Projet de loi au Parlement

Un accord pour les pêches dans le Sud de l’océan Indien

28 juillet 2012

L’exposé des motifs permet de se rendre compte de l’importance stratégique de La Réunion dans le dispositif d’exploitation des richesses de l’océan Indien. Voici quelques extraits :

Longtemps les ressources de la mer sont apparues inépuisables. La situation a totalement changé du fait de l’augmentation des besoins d’une population en constante progression, qui a engendré des campagnes de pêche de plus en plus lointaines avec des équipements de plus en plus sophistiqués. Le taux annuel de capture avait déjà atteint 80 millions de tonnes par an il y a quinze ans et l’Organisation des Nations unies pour l’alimentation et l’agriculture (OAA/FAO) faisait alors état de données selon lesquelles la biomasse de la plupart des espèces se situait à un niveau critique. La gestion inadaptée des ressources marines vivantes et les perspectives de surexploitation, voire de disparition des stocks ont été perçues depuis longtemps pour certaines espèces (phoque à fourrure en 1911, flétan du Pacifique en 1923, saumon sockeye du fleuve Fraser en 1930, baleine en 1931), mais c’est surtout après 1945 que les Organisations régionales de gestion des pêches (ORGP) se sont développées pour une espèce ou une région donnée, comme une des voies privilégiées pour sauvegarder des ressources aujourd’hui menacées par la pression démographique et l’industrialisation à outrance du secteur de la pêche. (…)

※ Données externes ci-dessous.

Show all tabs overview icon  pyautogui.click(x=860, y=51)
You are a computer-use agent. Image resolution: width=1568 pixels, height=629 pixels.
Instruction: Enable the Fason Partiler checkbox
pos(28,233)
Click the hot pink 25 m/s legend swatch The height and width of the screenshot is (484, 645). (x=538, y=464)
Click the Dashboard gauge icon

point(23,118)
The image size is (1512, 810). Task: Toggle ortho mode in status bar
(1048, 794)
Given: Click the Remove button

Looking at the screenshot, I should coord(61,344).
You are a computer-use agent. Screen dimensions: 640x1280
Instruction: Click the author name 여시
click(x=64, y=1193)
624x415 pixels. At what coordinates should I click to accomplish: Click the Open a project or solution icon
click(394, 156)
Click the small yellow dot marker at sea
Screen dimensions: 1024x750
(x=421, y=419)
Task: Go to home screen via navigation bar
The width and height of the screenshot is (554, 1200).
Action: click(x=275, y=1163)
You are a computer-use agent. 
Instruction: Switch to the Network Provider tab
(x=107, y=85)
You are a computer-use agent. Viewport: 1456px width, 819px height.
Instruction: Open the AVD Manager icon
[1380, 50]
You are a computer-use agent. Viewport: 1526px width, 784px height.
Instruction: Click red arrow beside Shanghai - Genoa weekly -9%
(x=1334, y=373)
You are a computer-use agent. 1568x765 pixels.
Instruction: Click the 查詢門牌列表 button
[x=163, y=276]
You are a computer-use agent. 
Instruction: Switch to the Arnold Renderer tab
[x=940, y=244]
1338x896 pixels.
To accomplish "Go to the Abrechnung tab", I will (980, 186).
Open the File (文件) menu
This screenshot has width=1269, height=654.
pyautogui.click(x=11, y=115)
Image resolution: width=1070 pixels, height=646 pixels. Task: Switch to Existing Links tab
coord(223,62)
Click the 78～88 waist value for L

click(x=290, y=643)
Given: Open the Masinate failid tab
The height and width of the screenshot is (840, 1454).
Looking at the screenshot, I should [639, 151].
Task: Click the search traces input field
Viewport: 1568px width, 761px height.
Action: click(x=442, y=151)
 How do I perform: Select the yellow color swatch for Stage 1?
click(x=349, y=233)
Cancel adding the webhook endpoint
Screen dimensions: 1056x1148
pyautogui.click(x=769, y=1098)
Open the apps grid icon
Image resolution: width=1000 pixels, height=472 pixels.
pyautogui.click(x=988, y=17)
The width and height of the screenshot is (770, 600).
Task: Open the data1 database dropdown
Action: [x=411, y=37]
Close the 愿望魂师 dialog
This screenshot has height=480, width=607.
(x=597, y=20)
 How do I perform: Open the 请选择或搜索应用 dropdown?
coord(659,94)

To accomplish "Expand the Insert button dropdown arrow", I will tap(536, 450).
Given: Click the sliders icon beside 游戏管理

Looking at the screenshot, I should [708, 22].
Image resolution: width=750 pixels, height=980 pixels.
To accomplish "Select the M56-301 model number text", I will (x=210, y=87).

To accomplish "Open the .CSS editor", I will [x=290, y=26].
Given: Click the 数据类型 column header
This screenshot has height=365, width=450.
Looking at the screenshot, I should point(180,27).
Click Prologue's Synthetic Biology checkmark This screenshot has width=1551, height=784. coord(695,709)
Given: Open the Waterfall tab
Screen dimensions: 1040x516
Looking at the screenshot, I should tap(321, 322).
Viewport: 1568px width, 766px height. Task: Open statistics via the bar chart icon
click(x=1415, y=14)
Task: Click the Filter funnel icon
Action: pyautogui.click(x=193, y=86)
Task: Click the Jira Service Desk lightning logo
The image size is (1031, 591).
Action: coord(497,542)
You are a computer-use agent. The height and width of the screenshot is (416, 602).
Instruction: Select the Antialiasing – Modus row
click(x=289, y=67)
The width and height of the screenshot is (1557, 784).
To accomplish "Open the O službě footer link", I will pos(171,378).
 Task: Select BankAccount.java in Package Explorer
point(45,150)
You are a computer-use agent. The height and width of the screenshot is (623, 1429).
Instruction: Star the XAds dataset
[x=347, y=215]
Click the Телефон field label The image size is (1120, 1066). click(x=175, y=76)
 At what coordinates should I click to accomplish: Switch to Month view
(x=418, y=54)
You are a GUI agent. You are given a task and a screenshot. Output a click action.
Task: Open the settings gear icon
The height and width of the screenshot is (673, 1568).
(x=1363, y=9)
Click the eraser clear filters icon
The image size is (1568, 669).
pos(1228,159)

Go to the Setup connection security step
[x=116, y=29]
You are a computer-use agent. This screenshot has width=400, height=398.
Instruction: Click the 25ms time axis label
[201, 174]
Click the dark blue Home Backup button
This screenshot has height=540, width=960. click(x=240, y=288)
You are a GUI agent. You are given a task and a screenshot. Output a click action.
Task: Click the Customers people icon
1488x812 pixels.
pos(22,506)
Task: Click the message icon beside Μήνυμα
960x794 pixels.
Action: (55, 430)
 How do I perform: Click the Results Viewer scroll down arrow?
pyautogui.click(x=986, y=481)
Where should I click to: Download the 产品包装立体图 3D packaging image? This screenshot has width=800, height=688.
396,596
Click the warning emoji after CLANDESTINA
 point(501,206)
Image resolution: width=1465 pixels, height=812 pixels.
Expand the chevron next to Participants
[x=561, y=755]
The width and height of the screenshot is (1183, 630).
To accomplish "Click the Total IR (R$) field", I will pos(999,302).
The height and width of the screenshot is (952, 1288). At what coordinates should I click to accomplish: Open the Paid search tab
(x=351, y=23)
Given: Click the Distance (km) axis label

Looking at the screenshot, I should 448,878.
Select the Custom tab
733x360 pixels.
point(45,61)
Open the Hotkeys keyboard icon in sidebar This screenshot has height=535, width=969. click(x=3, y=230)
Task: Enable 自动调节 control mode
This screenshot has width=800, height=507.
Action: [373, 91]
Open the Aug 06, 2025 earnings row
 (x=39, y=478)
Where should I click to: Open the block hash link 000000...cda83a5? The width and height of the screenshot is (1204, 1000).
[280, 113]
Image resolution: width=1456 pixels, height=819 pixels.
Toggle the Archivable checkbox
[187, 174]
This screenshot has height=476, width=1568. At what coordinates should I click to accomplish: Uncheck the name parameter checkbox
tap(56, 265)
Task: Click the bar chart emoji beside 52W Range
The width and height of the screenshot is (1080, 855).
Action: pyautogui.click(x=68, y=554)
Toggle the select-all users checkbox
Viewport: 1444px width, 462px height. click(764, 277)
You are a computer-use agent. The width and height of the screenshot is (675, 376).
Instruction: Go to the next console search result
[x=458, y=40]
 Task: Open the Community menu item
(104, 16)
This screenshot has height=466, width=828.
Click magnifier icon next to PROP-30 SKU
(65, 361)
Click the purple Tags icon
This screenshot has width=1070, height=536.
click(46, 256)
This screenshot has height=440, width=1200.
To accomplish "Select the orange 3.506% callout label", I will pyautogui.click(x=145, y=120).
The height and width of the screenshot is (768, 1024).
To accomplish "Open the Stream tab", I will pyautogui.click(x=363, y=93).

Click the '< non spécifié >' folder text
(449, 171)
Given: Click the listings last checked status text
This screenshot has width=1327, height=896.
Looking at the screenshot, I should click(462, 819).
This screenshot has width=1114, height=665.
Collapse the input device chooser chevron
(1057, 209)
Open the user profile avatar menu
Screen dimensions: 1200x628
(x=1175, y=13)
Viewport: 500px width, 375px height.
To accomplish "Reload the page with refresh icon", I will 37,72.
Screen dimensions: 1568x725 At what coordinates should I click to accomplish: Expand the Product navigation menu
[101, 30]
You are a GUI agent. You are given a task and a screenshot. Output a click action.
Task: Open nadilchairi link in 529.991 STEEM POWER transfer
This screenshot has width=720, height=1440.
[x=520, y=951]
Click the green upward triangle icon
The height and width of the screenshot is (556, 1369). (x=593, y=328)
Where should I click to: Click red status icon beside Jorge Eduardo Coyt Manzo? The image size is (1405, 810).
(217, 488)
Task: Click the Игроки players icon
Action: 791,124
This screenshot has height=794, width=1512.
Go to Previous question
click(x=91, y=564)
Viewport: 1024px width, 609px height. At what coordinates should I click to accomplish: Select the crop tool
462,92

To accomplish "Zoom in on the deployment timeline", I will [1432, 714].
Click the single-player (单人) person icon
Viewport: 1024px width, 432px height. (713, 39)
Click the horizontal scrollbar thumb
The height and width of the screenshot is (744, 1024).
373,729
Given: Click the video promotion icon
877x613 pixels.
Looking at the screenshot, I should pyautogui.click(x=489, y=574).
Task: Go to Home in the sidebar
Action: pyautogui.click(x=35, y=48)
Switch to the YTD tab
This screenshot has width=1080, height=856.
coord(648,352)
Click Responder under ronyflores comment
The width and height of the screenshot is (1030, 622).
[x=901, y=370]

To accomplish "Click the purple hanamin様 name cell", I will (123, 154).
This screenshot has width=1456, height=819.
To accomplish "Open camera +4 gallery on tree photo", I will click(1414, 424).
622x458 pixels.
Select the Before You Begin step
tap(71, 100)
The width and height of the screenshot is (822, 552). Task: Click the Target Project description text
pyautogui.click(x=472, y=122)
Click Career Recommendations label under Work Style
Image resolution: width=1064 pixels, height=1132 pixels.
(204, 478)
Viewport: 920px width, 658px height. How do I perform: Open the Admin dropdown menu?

2,7 millions de kilomètres carrés

Les compétences en matière de pêche ont été entièrement transférées à l’Union européenne, avec toutefois une exception pour les pays et territoires d’Outre-mer (listés en annexe II du TFUE) non inclus dans le territoire de l’Union . L’Union européenne est déjà partie au présent accord, qu’elle a approuvé en 2008. Dans le Sud de l’océan Indien, à l’instar de la France, l’Union a le statut d’ « État côtier » (au titre de l’île de La Réunion) et celui d’État pêcheur, car plusieurs navires battant pavillon de pays de l’Union y pratiquent la pêche. La France a la qualité pour devenir partie à l’accord, en son nom propre, aux côtés de l’Union, car les territoires d’Amsterdam et de Crozet sont, aux termes du traité sur le fonctionnement de l’Union européenne (TFUE), des Pays et Territoires d’Outre-mer (PTOM). (…)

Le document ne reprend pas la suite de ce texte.